Whether or not it takes advantage of it depends heavily on implementation details of the optimizer and the CPU. Code optimizers already are heavily invested in detecting non-aliasing since it is such an important optimization. It should have no trouble detecting that in your code.


(I don't know if using this keyword gives you a significant advantage, actually. It's very easy for programmer to err with this qualifier as there is no enforcement, so an optimizer cannot be certain that the programmer doesn't "lie".)

When you know that a pointer A is the only pointer to some region of memory, that is, it doesn't have aliases (that is, any other pointer B will necessarily be unequal to A, B != A), you can tell this fact to the optimizer by qualifying the type of A with the "restrict" keyword.

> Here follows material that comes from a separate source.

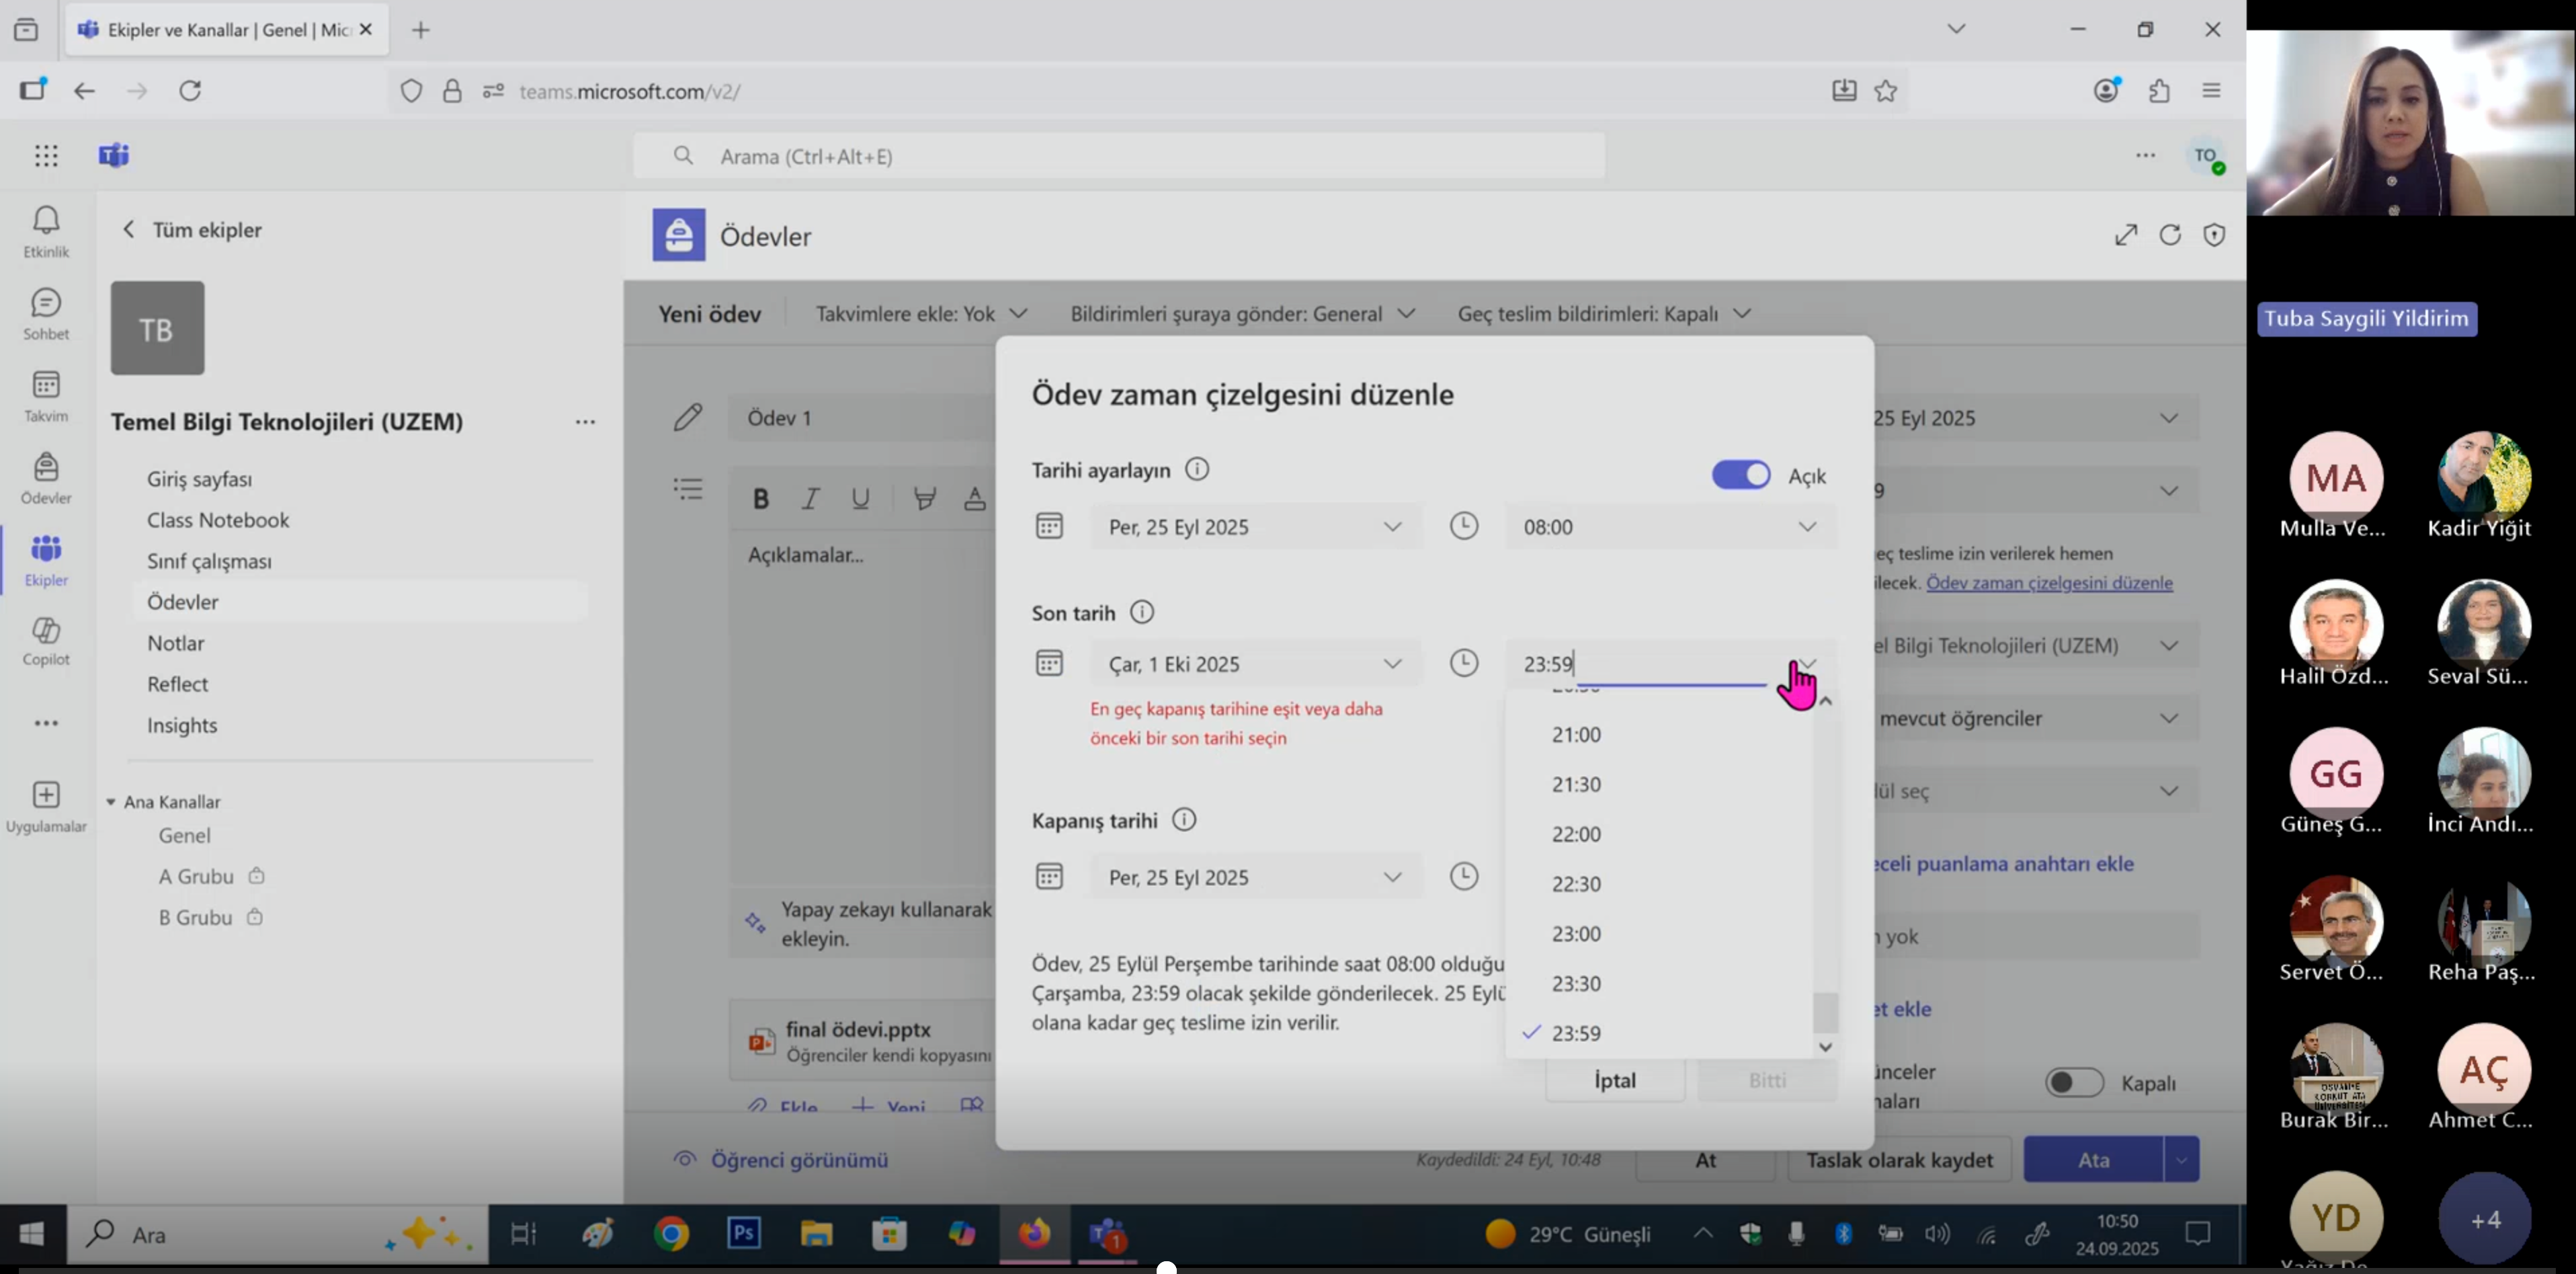Select 22:30 from the time list
This screenshot has height=1274, width=2576.
(x=1576, y=884)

I have written about this here: http://mathdev.org/node/23 and tried to show that some restricted pointers are in fact "linear" (as mentioned in that post).


It's worth noting that recent versions of clang are capable of generating code with a run-time check for aliasing, and two code paths: one for cases where there is potential aliasing and the other for case where is is obvious there is no chance of it.

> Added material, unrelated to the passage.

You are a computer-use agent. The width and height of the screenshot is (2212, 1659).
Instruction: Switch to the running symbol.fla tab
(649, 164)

This clearly depends on the extents of data pointed to being conspicuous to the compiler - as they would be in the example above.

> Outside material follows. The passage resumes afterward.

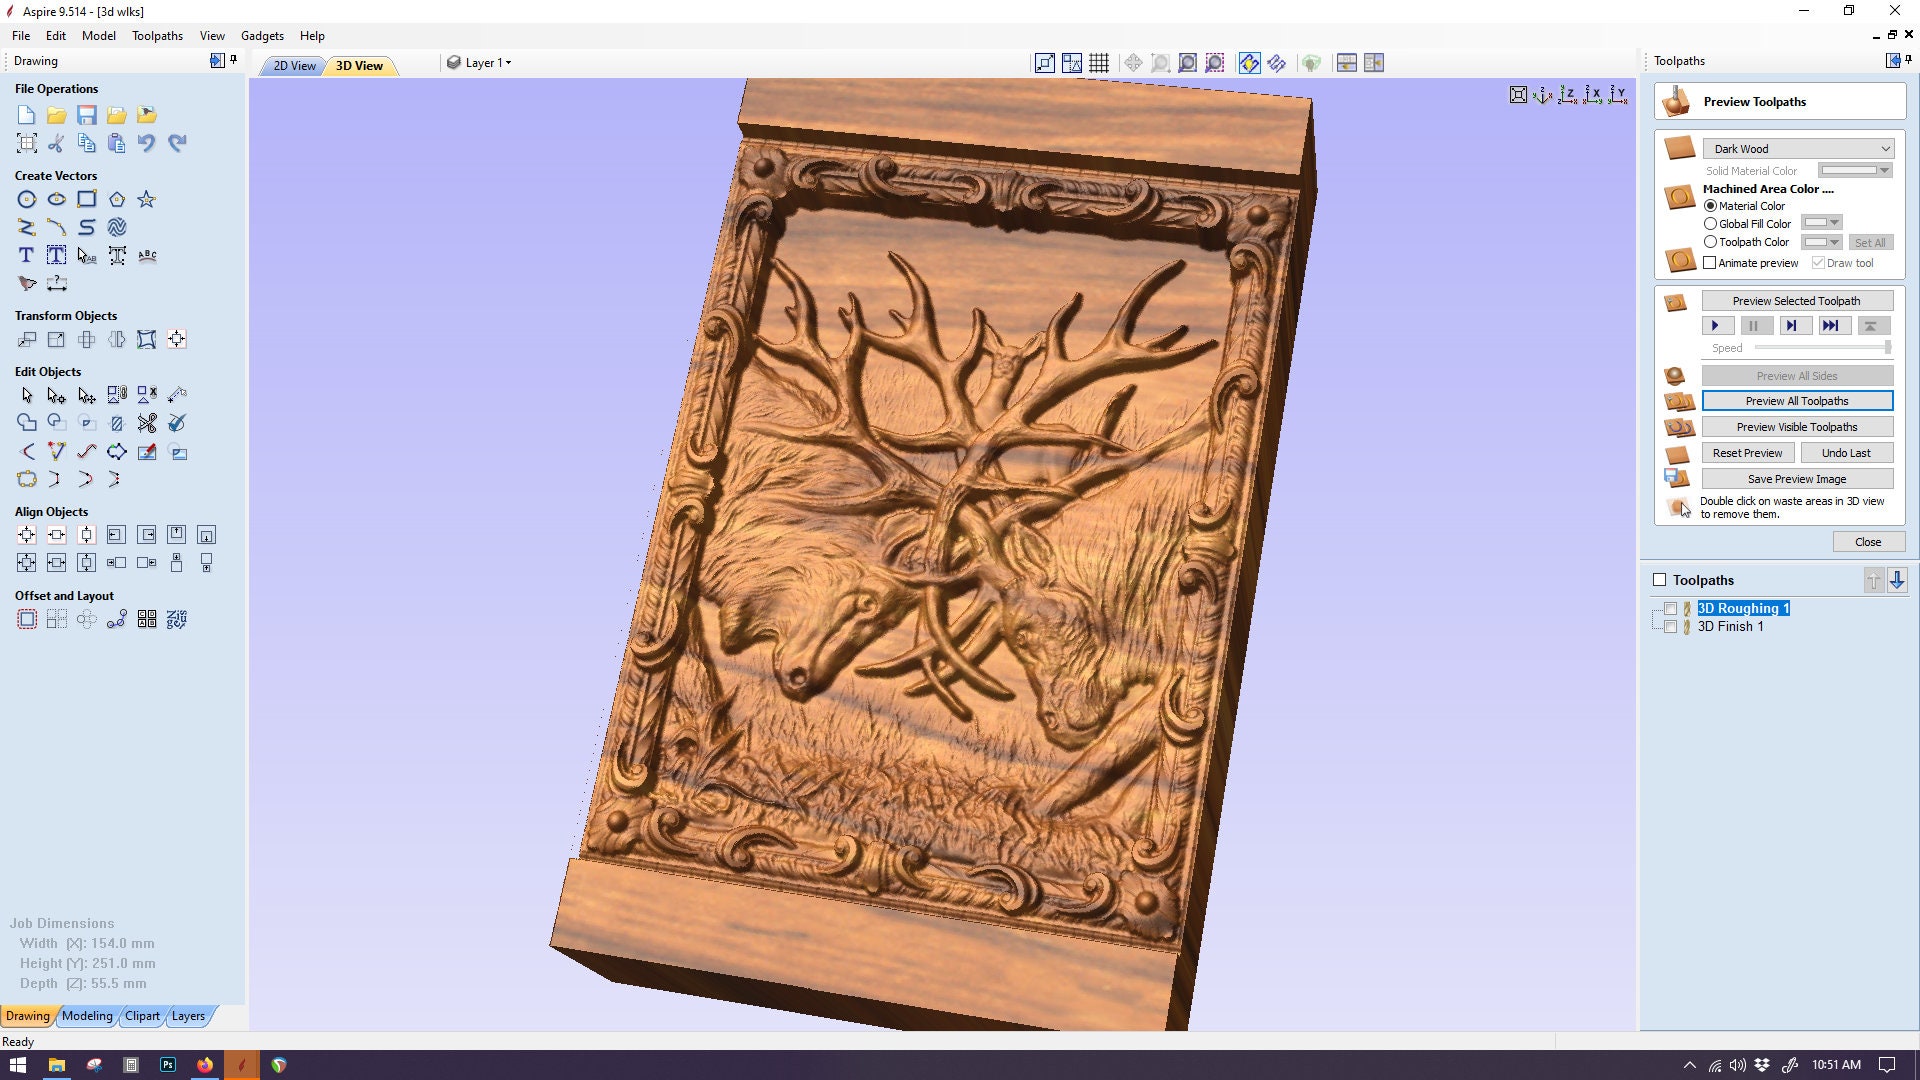This screenshot has width=1920, height=1080.
Task: Click the Undo icon under File Operations
Action: click(147, 143)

I believe the prime justification is for programs making heavy use of STL - and particularly <algorithm> , where is either difficult or impossible to introduce the __restrict qualifier.

Of course, this all comes at the expense of code-size, but removes a great deal of potential for obscure bugs that could result for pointers declared as __restrict not being quite as non-overlapping as the developer thought.

I would be surprised if GCC hadn't also got this optimisation.


May be the optimisation done here don't rely on pointers not being aliased ? Unless you preload multiple mul2 element before writing result in res2, I don't see any aliasing problem.

In the first piece of code you show, it is quite clear what kind of aliases problem can occur. Here it is not so clear.

Rereading Dreppers article, he does not specifically says restrict might solve anything. There is even this phrase :

{In theory the restrict keyword introduced into the C language in the 1999 revision should solve the problem. Compilers have not caught up yet, though. The reason is mainly that too much incorrect code exists which would mislead the compiler and cause it to generate incorrect object code.}

In this code, optimisations of memory access has already been done within the algorithm. The residual optimisation seems to be done in the vectorized code presented in appendice. So for the code presented here, I guess there is no difference, because no optimisation relying on restrict is done. Every pointer access is a source of aliasing, but not every optimisation relies on aliassing.

Premature optimization being the root of all evil, the use of the restrict keyword should be limited to the case your are actively studying and optimizing, not used wherever it could be used.


If there is a difference at all, moving mm to a seperate DSO (such that gcc can no longer know everything about the calling code) will be the way to demonstrate it.


Are you running on 32 or 64-bit Ubuntu? If 32-bit, then you need to add -march=core2 -mfpmath=sse (or whatever your processor architecture is), otherwise it doesn't use SSE. Secondly, in order to enable vectorization with GCC 4.2, you need to add the -ftree-vectorize option (as of 4.3 or 4.4 this is included as default in -O3). It might also be necessary to add -ffast-math (or another option providing relaxed floating point semantics) in order to allow the compiler to reorder floating point operations.

Also, add the -ftree-vectorizer-verbose=1 option to see whether it manages to vectorize the loop or not; that's an easy way to check the effect of adding the restrict keyword.


The problem with your example code is that the compiler will just inline the call and see that there is no aliasing ever possible in your example. I suggest you remove the main() function and compile it using -c.